Wednesday, Feb 1, 2012 8:30 PM UTC2012-02-01T20:30:00Zl, M j, Y g:i A T

In defense of ladyblogs

Yes, they've turned the Internet into an adult slumber party -- but that's a good thing

A longer version of this piece originally appeared on Autumn Whitefield-Madrano's Open Salon blog.

As a feminist who started my career at Ms. and wound my way through Glamour and Playboy before winding up at CosmoGIRL! — the exclamation point was part of the name — finding Jezebel shortly after its 2007 launch was delicious. I enjoyed it as a reader, and I enjoyed it even more as a worker in the industry they frequently critiqued, especially as I learned that some of their writers had been in my position: simultaneously excited and dismayed to be in the “pink ghetto,” eager to up the feminist content in glossy lady mags but frustrated by the conditions that Gloria Steinem labeled a “velvet steamroller.”

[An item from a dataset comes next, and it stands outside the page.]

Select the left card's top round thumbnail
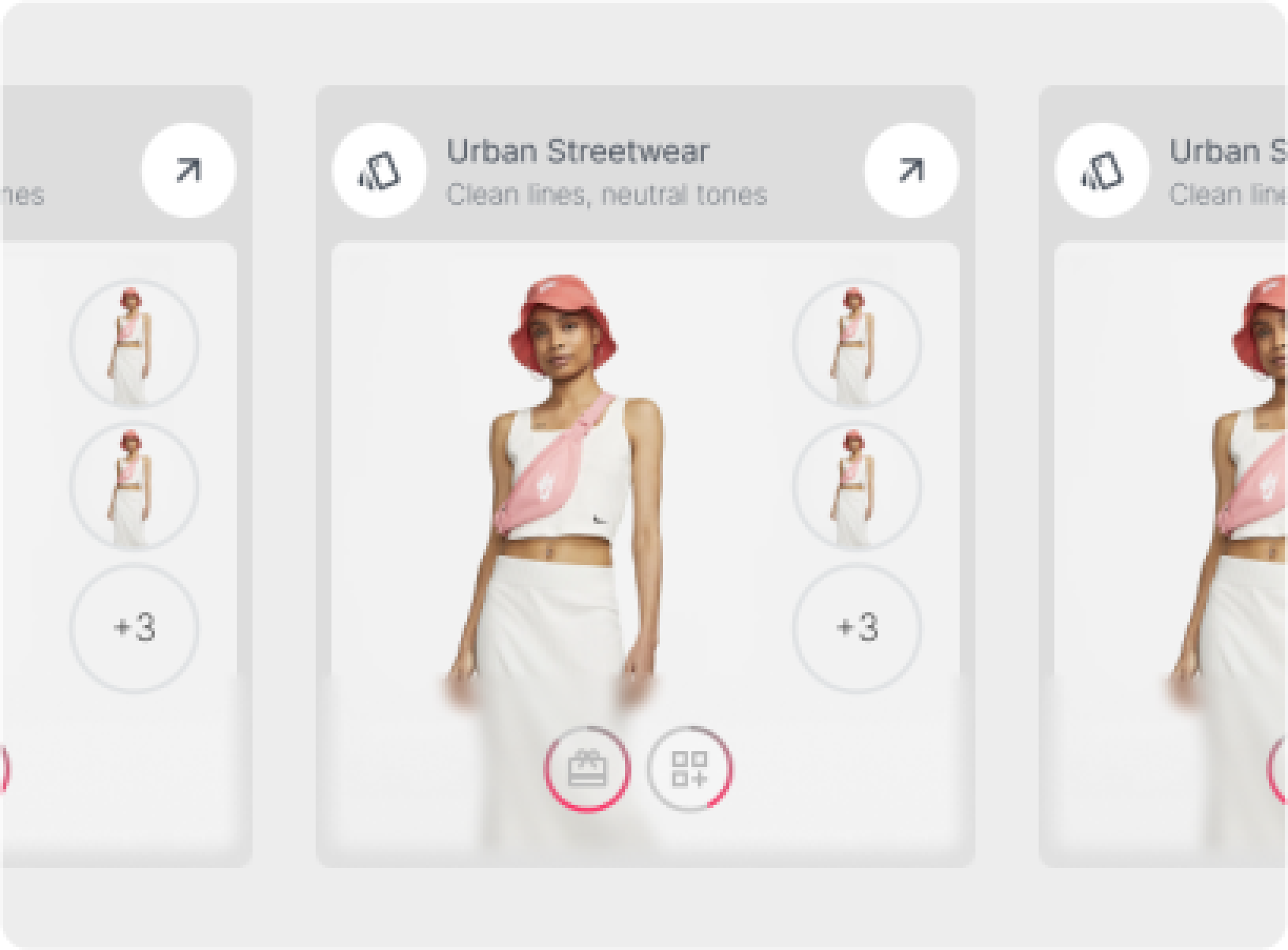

So it’s not surprising that I’m more kindly disposed to ladyblogs than n+1’s Molly Fischer appears to be. I was 30 when Jezebel launched, and still eager for what blogs of any sort provided; Fischer, at 20, had gone through adolescence with public critique a click away. I’ve also contributed to two of the four sites Fischer critiques (Jezebel and the Hairpin), undoubtedly coloring my attitude toward them. I cannot pretend impartiality.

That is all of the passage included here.